§ **What needs to be done**: Show every line of the data that includes the word "below".

§ **Stored items**:
=== Section Start ===

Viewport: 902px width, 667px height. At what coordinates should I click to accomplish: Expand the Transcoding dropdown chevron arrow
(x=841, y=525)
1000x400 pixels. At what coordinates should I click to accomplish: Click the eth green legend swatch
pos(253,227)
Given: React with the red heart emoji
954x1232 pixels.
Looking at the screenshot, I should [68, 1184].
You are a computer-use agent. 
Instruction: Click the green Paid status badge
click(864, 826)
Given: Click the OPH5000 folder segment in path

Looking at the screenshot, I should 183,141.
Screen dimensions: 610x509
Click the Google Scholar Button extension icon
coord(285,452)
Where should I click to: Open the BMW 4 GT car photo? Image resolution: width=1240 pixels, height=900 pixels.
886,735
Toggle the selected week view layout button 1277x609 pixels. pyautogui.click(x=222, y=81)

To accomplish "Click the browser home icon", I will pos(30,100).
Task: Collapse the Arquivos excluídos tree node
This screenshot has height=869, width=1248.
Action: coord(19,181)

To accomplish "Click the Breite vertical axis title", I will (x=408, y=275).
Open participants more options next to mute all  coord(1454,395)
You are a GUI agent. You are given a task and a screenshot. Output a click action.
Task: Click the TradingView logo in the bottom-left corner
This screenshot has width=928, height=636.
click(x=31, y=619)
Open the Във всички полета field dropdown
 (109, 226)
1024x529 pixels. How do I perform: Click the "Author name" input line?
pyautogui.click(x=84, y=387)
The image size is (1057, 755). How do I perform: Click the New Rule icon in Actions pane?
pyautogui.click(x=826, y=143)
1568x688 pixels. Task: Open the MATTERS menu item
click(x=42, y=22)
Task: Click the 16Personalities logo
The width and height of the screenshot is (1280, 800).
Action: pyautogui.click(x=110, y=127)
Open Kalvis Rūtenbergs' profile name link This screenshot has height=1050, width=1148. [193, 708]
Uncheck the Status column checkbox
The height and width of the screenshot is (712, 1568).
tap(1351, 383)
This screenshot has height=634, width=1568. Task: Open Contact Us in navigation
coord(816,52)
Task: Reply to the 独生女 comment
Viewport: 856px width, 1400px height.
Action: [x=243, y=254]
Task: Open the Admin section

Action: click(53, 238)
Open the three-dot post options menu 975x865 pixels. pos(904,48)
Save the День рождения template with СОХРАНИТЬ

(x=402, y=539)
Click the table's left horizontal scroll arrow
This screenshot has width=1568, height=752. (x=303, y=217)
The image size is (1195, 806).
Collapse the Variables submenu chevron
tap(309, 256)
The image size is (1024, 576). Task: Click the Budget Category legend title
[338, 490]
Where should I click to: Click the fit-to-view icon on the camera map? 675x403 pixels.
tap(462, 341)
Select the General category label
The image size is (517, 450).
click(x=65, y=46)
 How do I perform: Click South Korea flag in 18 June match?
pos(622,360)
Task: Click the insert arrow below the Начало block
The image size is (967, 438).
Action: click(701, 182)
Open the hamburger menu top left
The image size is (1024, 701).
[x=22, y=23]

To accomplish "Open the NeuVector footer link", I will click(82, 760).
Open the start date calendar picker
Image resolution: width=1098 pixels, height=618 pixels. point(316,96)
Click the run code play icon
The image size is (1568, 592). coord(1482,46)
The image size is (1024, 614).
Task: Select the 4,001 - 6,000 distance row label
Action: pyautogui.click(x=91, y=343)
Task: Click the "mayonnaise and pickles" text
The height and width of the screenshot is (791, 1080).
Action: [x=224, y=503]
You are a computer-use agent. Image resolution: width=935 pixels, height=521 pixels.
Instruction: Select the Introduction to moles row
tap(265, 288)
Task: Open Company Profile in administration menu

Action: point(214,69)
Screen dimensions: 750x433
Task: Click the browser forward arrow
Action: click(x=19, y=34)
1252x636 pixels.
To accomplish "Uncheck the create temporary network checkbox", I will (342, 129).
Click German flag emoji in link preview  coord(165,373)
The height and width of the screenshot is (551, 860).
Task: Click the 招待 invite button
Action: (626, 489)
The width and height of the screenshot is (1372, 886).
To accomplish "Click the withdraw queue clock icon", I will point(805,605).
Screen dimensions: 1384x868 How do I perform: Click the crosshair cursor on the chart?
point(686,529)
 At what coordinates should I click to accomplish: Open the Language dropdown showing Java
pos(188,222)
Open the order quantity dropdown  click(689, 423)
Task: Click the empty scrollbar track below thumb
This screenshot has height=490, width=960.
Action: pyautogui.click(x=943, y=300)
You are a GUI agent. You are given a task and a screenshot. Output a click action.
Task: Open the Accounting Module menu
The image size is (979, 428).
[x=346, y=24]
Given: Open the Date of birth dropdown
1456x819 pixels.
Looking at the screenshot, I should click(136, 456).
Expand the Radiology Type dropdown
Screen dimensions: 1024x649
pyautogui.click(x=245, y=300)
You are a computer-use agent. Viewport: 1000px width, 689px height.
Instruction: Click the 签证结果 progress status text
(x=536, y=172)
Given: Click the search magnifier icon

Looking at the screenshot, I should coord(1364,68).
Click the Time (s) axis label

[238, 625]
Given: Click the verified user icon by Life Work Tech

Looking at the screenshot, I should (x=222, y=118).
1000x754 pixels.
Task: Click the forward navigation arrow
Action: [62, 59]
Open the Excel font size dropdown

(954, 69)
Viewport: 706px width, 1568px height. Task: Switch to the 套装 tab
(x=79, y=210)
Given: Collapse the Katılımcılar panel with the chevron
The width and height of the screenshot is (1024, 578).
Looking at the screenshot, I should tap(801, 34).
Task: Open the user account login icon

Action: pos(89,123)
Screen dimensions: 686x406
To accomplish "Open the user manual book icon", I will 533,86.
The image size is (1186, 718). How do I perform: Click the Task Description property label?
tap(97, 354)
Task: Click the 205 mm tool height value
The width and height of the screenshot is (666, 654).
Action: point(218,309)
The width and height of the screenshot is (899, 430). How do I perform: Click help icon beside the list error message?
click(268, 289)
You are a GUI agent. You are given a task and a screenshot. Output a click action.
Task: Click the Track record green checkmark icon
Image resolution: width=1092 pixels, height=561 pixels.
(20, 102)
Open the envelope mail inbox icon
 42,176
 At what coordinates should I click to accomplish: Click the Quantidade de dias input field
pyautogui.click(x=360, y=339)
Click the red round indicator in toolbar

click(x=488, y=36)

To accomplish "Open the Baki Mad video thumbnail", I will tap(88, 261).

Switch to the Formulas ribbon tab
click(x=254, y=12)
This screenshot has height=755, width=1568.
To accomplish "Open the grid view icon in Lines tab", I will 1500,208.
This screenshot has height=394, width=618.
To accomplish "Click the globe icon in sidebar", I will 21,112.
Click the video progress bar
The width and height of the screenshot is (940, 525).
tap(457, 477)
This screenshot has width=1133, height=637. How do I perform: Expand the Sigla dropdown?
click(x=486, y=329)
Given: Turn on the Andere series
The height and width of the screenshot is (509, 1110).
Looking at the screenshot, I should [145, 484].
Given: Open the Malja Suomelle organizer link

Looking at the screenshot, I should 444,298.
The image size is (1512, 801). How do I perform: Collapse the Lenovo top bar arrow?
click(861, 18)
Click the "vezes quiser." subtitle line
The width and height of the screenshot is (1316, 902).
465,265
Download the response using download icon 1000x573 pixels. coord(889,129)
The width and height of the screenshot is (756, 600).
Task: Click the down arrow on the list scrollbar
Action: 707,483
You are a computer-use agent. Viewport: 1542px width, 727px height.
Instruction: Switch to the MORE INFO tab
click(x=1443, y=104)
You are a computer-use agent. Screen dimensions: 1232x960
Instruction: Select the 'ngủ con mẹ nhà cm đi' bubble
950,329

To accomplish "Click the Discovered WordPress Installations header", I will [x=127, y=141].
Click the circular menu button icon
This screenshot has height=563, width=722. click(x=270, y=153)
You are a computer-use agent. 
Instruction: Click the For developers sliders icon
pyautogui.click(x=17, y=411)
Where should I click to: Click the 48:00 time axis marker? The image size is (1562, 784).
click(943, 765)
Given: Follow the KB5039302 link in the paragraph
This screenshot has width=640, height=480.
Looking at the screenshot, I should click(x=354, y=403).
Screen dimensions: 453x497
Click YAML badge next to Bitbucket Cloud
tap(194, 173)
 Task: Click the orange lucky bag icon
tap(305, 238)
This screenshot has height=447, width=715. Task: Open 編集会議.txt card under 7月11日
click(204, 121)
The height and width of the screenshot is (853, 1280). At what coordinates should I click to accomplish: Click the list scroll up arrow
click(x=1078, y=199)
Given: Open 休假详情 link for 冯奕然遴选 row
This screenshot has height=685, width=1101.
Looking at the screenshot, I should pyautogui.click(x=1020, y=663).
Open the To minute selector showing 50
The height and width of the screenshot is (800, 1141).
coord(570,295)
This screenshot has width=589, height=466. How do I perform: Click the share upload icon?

=== Section End ===

§ **Answer for this exercise**:
Task: Click the insert arrow below the Начало block
Task: Click the empty scrollbar track below thumb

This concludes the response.